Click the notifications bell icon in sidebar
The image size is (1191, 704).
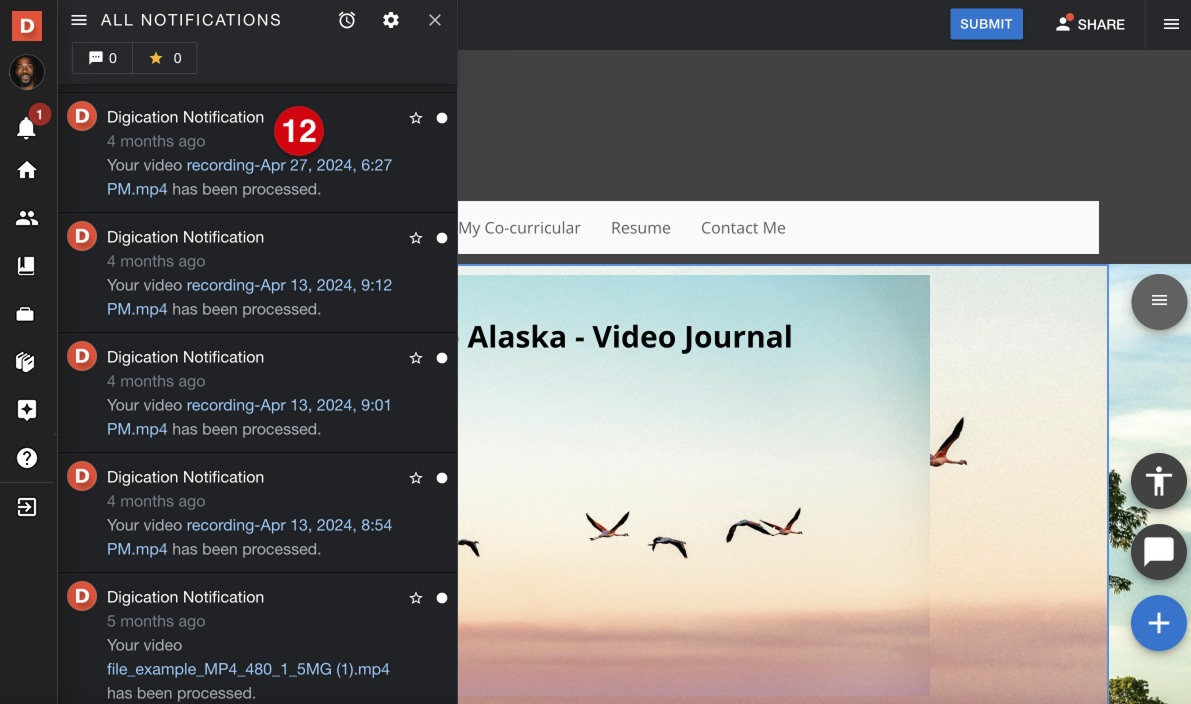click(x=27, y=128)
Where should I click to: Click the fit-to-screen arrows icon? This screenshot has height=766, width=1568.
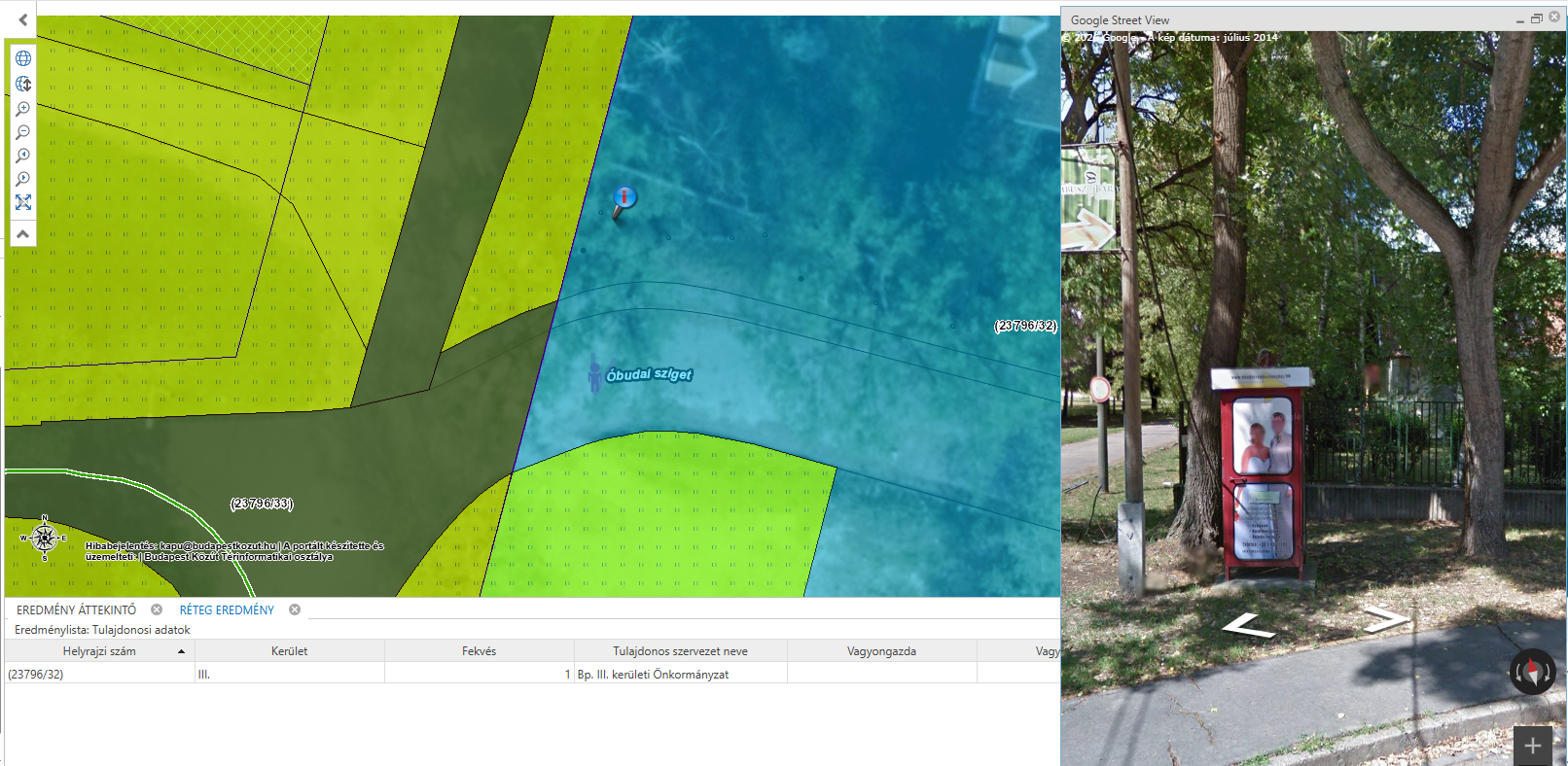[x=23, y=202]
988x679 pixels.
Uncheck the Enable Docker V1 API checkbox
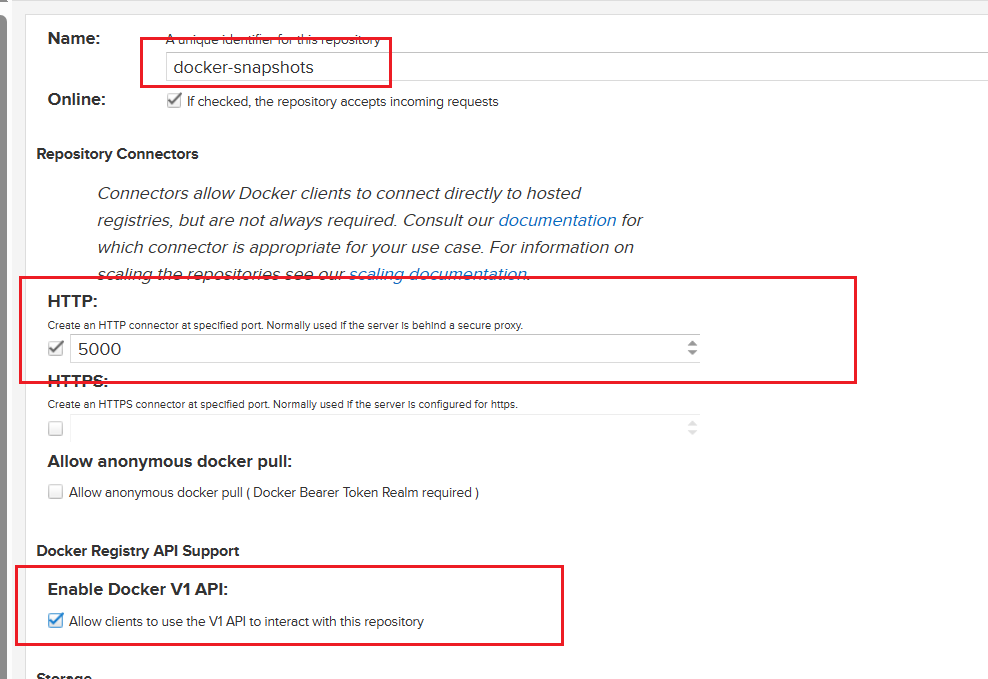click(56, 621)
+ + + + +
So that the copy stays exact, reproduce each record word for word and leave its images out.

EXERCISE OUTPUT:
Click the notifications bell icon in sidebar
The image size is (1191, 704).
click(x=27, y=128)
Where should I click to: Click the fit-to-screen arrows icon? This screenshot has height=766, width=1568.
[x=23, y=202]
988x679 pixels.
Uncheck the Enable Docker V1 API checkbox
click(56, 621)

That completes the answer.